→ SHORT PROBLEM:
Please reproduce every line of the data below verbatim, leaving out the pictures.

>>

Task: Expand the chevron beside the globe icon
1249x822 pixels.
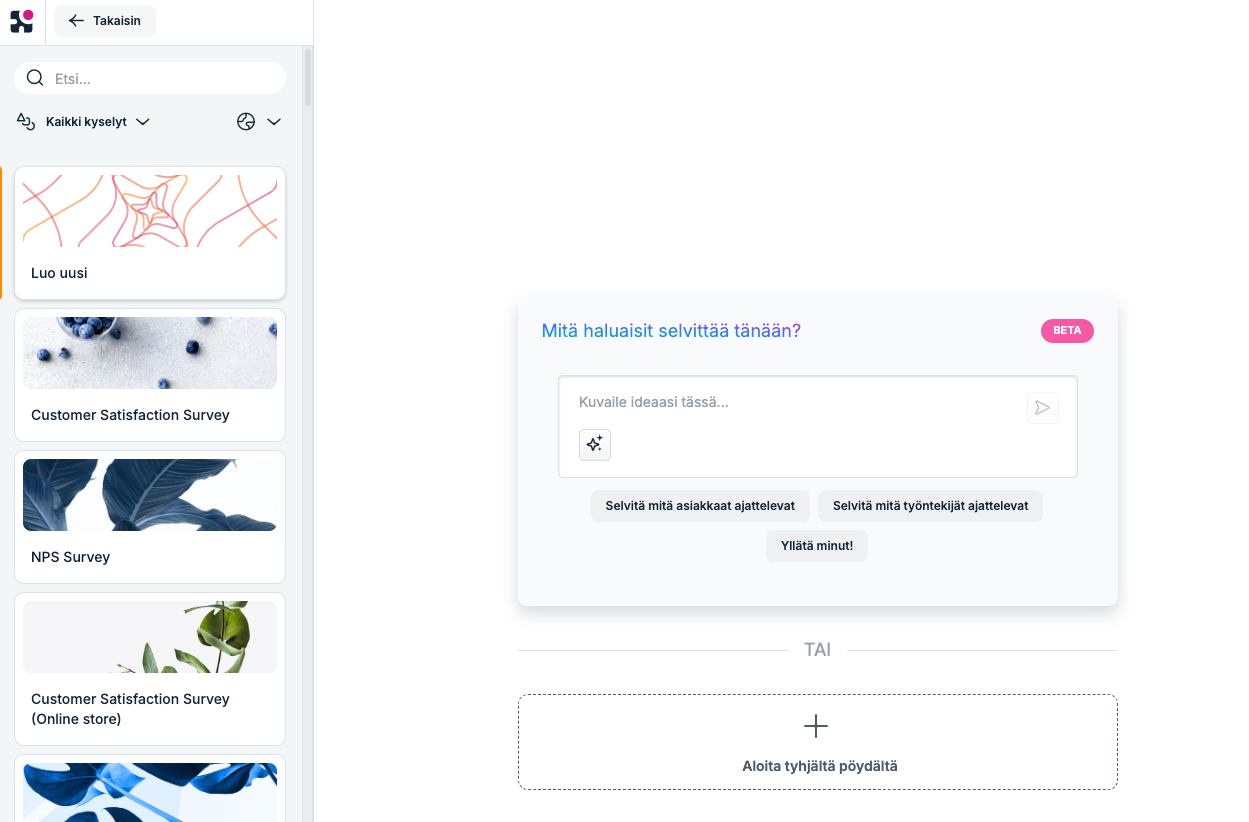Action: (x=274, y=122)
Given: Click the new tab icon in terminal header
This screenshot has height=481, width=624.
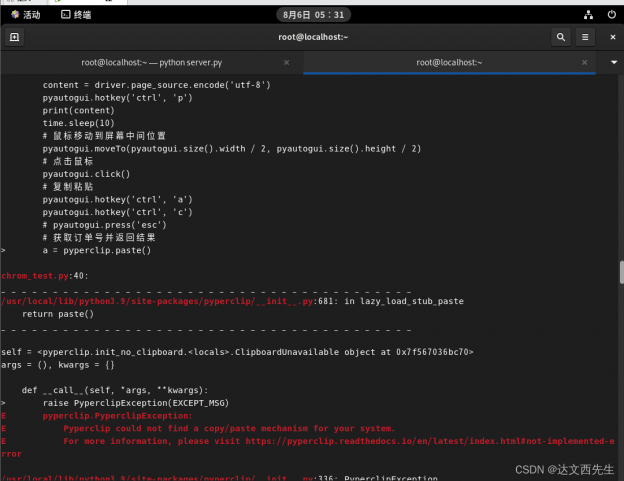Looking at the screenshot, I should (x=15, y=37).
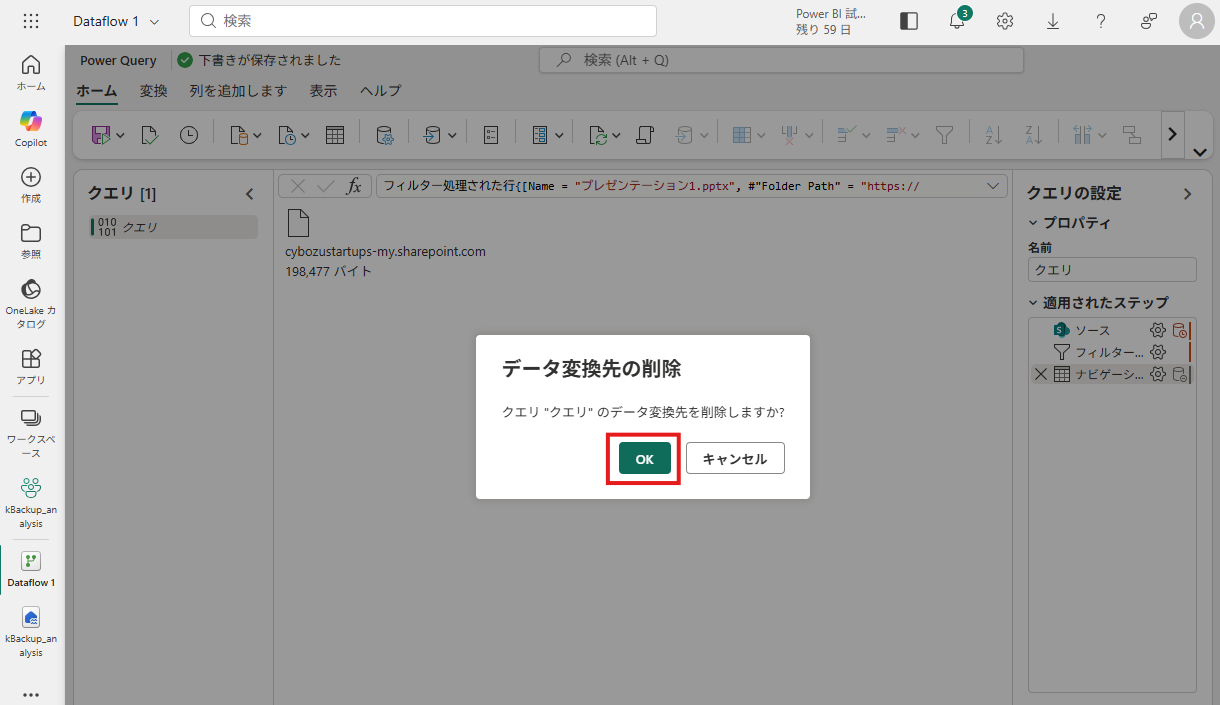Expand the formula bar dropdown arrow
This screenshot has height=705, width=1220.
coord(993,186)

<<

→ RESULT OF THIS EXERCISE:
Task: Expand the chevron beside the globe icon
1249x822 pixels.
Action: (x=274, y=122)
Given: Click the new tab icon in terminal header
This screenshot has height=481, width=624.
Looking at the screenshot, I should (x=15, y=37).
Expand the formula bar dropdown arrow
This screenshot has height=705, width=1220.
coord(993,186)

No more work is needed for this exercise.